▸ Required task
Put the items below into a two-column CSV with headers instruction and answer, one row per item, each value in a quoted field with any line breaks changed to spaces.

▸ Given data

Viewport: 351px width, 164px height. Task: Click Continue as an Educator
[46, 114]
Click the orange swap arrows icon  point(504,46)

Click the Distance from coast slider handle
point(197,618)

▸ Full response
instruction,answer
"Viewport: 351px width, 164px height. Task: Click Continue as an Educator","[46, 114]"
"Click the orange swap arrows icon","point(504,46)"
"Click the Distance from coast slider handle","point(197,618)"